*To do*
1/ Do these statements agree with the reflection on John 21:1-19? (a) Mary mistook the risen Christ for the gardener. (b) The disciples caught many fish during the night. (c) The fishing scene is the second appearance of the risen Christ to the disciples. Answer yes or no for each, and quote the words from the reflection that decide it.
2/ What forms did Christ take when he appeared, according to the reflection on John 21:1-19? List every one the reflection names.
3/ In the reflection on John 21:1-19, which road were the disciples walking along at the second appearance?

Top of Selected extract

John 21:1-19 | The Ordinariness of Christ and the Ongoing Call to Follow 

A reflection by Dan Spragg.

“Some disciples fished, labouring all through the night, yet they caught nothing. Just after daybreak one they did not recognise spoke hope from the shore. A breakfast of fish, three questions of love, a call to follow – again. This is our life too, with its vagaries – a call to follow – renewed.” (Jeff Shrowder, 2019,

Life with all its vagaries… what a great way to put it. All of life’s whims, and fancies, and its comings and goings, its ups and downs. The disciples, had certainly experienced life as all of these. They had learnt that crowds are fickle, that reality isn’t always what is seen, and that one minute you can be fishing for your livelihood, and the next be caught up in a world changing movement. Even in the few days and weeks following Jesus death, I imagine, all of life’s forces of motivation and deflation had come and gone. Into the midst of this comes this third appearance of Jesus to his disciples since he had been killed and since he had been raised to new life. All through the gospels, the stories are dripping of symbolism and this story is no exception. Today I want to simply take note of a few of these and try to draw the threads together for us.

As I said, this is the third and final appearance of the risen Christ to the disciples. Do you remember the first appearance? Mary thought he was the gardener before she realised who it was and went running off to tell the others. As I said on Easter Sunday, this was a significant detail linking the resurrection with the big ongoing story of God that we’re all invited into as the new creation has been birthed right in the middle of the existing one. The Christ appeared to Mary as the gardener. The second appearance you will recall was as the disciples were walking the road to Emmaus. Dejected, downtrodden, a stranger walks and talks with them, then as they are eating together at the end of the day they recognise him as their Lord. The Christ appeared to them as a stranger walking, talking, and eating with them. This third appearance is like the other two. The disciples were fishing, not having much luck, and a stranger gave them some advice, then proceeds to feed them over a fire. It is similar in its complete ordinariness. Christ appeared to them not in a blaze of glory, but as a gardener, as a stranger walking along the road, and as a fisherman cooking breakfast over a fire.

Bottom of Selected extract
Top of Record extracts

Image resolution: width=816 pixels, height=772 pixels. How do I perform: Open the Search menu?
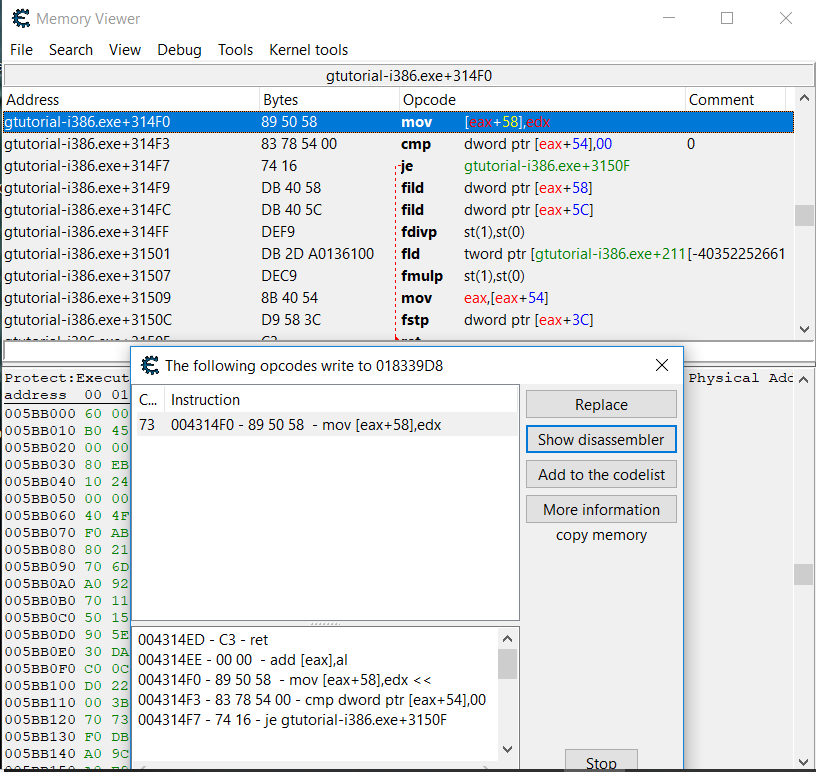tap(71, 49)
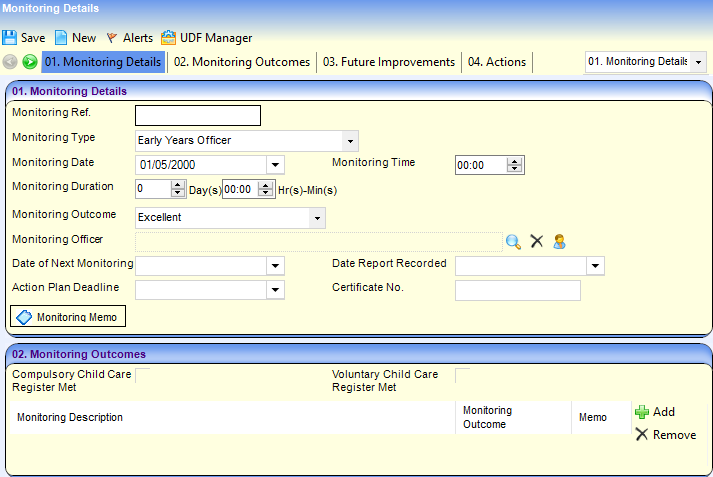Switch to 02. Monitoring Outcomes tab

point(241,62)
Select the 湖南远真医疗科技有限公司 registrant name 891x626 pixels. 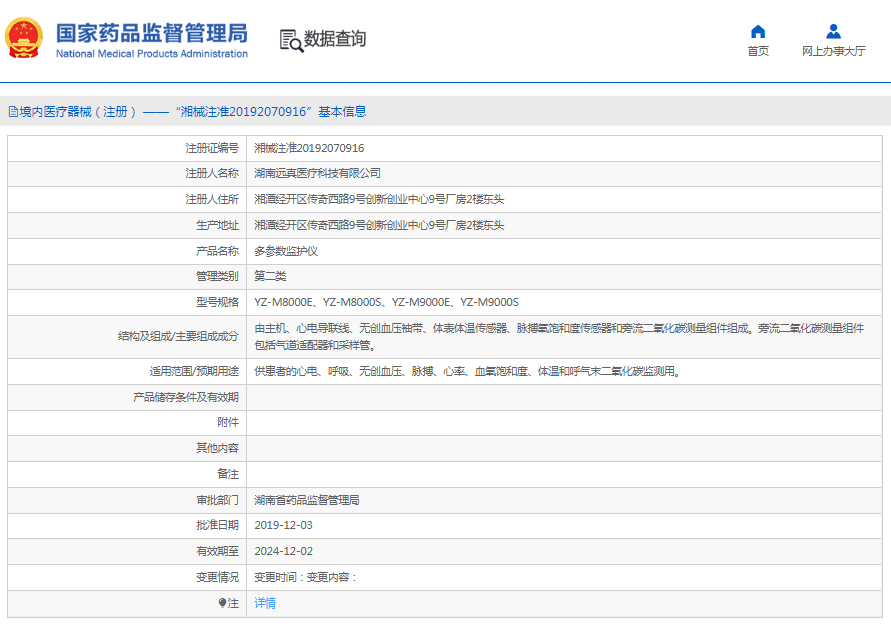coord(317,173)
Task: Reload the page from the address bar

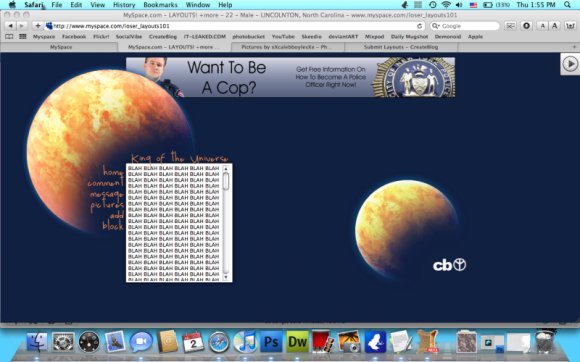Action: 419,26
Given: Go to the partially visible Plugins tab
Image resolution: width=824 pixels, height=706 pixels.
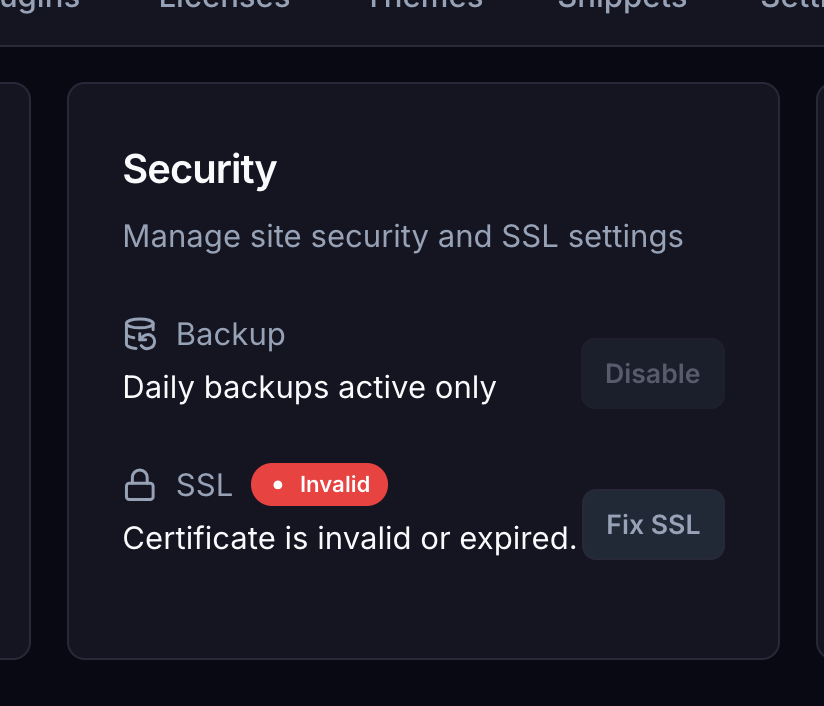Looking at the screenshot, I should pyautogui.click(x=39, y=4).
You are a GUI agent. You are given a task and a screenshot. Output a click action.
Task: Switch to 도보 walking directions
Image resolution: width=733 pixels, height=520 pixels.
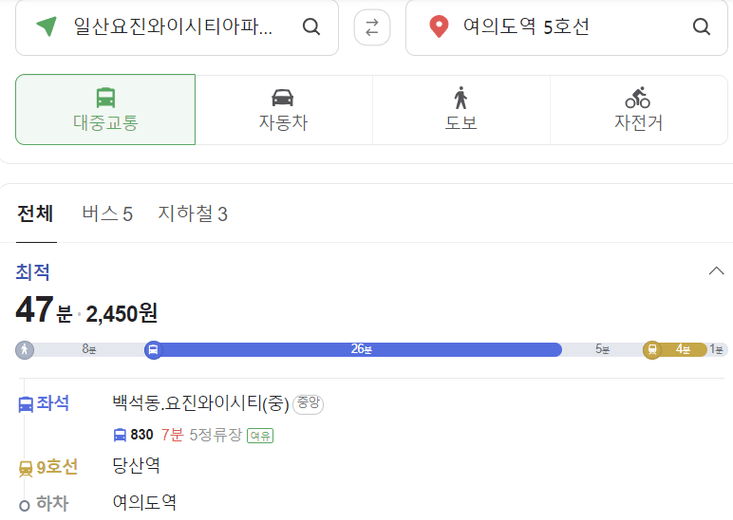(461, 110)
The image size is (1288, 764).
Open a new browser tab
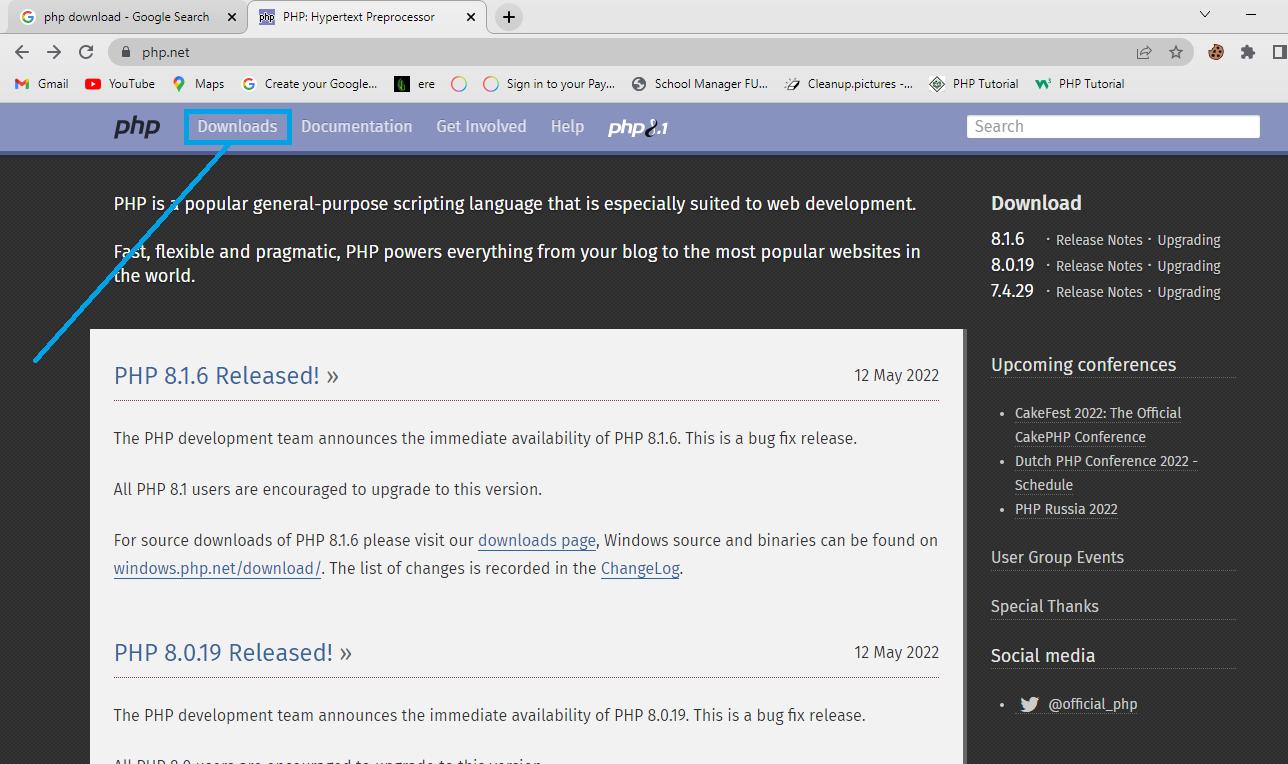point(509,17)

Bottom of Record extracts
Top of Record extracts

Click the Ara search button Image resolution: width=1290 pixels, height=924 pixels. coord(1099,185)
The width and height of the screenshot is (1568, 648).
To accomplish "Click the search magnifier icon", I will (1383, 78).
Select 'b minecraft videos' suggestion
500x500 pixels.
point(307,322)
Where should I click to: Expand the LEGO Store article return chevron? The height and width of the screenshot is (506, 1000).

Bottom of Record extracts
Top of Record extracts

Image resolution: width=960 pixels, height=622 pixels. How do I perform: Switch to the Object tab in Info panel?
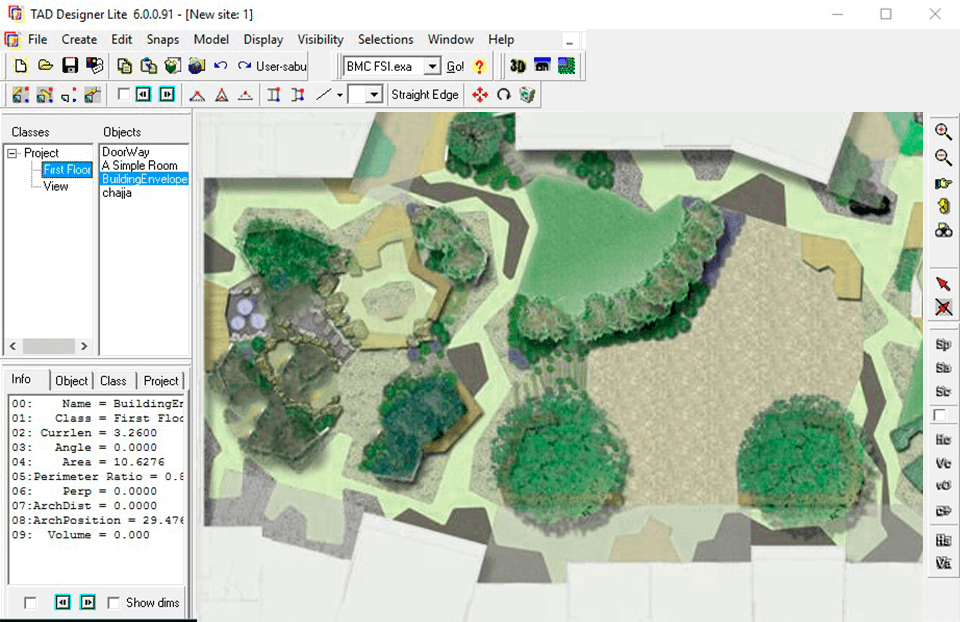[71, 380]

Bottom of Record extracts

*Problem solutions*
1/
(a) Yes: "Mary thought he was the gardener before she realised who it was."
(b) No: "labouring all through the night, yet they caught nothing."
(c) No: "this is the third and final appearance of the risen Christ to the disciples."

2/
- a gardener
- a stranger walking along the road
- a fisherman cooking breakfast over a fire

3/ The road to Emmaus.